The results of the experiments are shown in the following figures. Removing the global loss, although marginally improves the SED performance, significantly reduces the retrieval performance and zero-shot classification performance. Using the audio encoder with larger output resolution results in similar trade-off, where the SED performance is marginally improved but the retrieval and zero-shot classification performance are reduced. Overall, we think that the original FLAM model achieves a good trade-off between the SED, retrieval, and zero-shot classification performance, with sufficient temporal resolution.

Tables

SED BQPP Results
SED Results
Retrieval BQPP Results
Retrieval Results
Zero-shot BQPP Results
Zero-shot Classification Results

About the impact and intuition about logit scale

Intuitively, a smaller logit scale increases the cosine distance between negative frame and text embeddings for the same loss effect. This helps the model capture finer distinctions in cosine similarity. Experimentally, we clarify our findings in Figure 3: Performance in F1 drops more when we remove the per-text bias (but retain the per-text scale), than when we remove the per-text scale (but retain the per-text bias). So per-text logit bias plays a more significant role in performance than per-text logit scale, which is still beneficial.

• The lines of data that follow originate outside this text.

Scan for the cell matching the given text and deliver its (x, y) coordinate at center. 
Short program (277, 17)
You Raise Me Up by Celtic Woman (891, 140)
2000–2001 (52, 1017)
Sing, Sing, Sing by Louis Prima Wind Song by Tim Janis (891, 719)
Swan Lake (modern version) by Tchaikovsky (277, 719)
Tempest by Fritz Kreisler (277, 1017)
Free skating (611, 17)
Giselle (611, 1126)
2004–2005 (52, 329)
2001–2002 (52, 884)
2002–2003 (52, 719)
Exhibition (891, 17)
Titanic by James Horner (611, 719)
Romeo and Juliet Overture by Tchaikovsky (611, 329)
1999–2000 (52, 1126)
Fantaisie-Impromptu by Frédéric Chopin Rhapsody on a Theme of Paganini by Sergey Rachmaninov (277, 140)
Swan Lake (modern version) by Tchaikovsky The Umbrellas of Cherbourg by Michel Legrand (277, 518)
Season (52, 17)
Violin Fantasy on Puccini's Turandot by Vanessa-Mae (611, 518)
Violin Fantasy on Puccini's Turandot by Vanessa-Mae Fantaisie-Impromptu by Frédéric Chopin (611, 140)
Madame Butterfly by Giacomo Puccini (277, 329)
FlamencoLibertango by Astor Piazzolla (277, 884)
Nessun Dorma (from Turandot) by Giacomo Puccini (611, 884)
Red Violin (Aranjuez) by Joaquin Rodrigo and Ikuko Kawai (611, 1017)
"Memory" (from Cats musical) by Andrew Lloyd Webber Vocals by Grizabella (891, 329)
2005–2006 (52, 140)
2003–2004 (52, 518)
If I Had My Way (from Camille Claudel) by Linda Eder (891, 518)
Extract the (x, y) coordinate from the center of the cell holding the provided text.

We train the text-dependent logit scale $\alpha^t$ in similar manner where another MLP appended to text feature extractor, giving $\alpha^t(y) = \mathrm{MLP}^\alpha(E^t(y))$. Different in per-text bias, we update $\mathrm{MLP}^\alpha$ via $\mathcal{L}_{\mathrm{SED}}$ in Eq. 4.

Impact Statement

This work introduces FLAM, a model for frame-wise audio-language alignment to improve sound event detection using natural language queries. Our goal is to advance the field of multimodal learning by enabling fine-grained and interpretable audio understanding. FLAM may benefit applications such as content indexing, accessibility, and multimedia retrieval. While we do not foresee significant ethical risks, we encourage responsible use of the model in real-world scenarios.